In Texas, some Republican candidates garner roughly 30 percent of the Hispanic vote, which is overwhelmingly Mexican-American, said Antonio Gonzalez, president of the San Antonio-based Southwest Voter Education Project.

Go to the article to read more about one of the friction points between the subgroups: immigration. A snip more...

While some Cuban-Americans have hoped for decades for a return to a free Cuba, many Mexican-Americans recognize parts of the U.S. as historically Mexican. "We didn't cross the border, the border crossed us," is a favorite refrain. Mexican immigration has fed much of the U.S. population growth in recent decades.

DeeDee Blase, founder of the Arizona-based Tequila Party, an independent political group made up largely of Mexican-Americans, said Cuban-Americans have failed to support policies important to Mexican-Americans, like immigration reform and health care, while wanting Latinos to rally around the trade embargo on Cuba. Blase is Mexican-American.

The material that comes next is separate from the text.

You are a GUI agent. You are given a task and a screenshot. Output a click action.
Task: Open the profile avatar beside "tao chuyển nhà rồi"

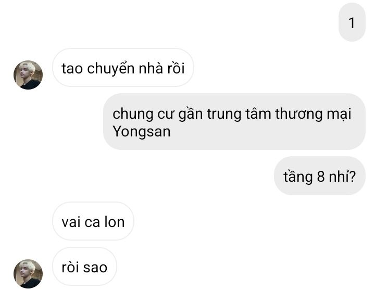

Guarione Diaz, outgoing president of Miami-based Cuban-American National Council, said resentments are disappearing as more Mexican-Americans have moved to Miami and more non-Cuban politicians are elected to offices with heavy Cuban support. Intermarriage between the groups has bridged the divides along with growing Latino unity around equal access issues, Gonzalez said.

So it will be interesting to see if the dynamic of Gilberto Hinojosa suggesting that Ted Cruz is a coconut continues to be a political tactic used to motivate (a specific origin-based subset of) Latino voters in Texas. A tactic that would backfire in Florida.

And I will ask again: is all this -- as in love, war, and the rest of politics -- fair?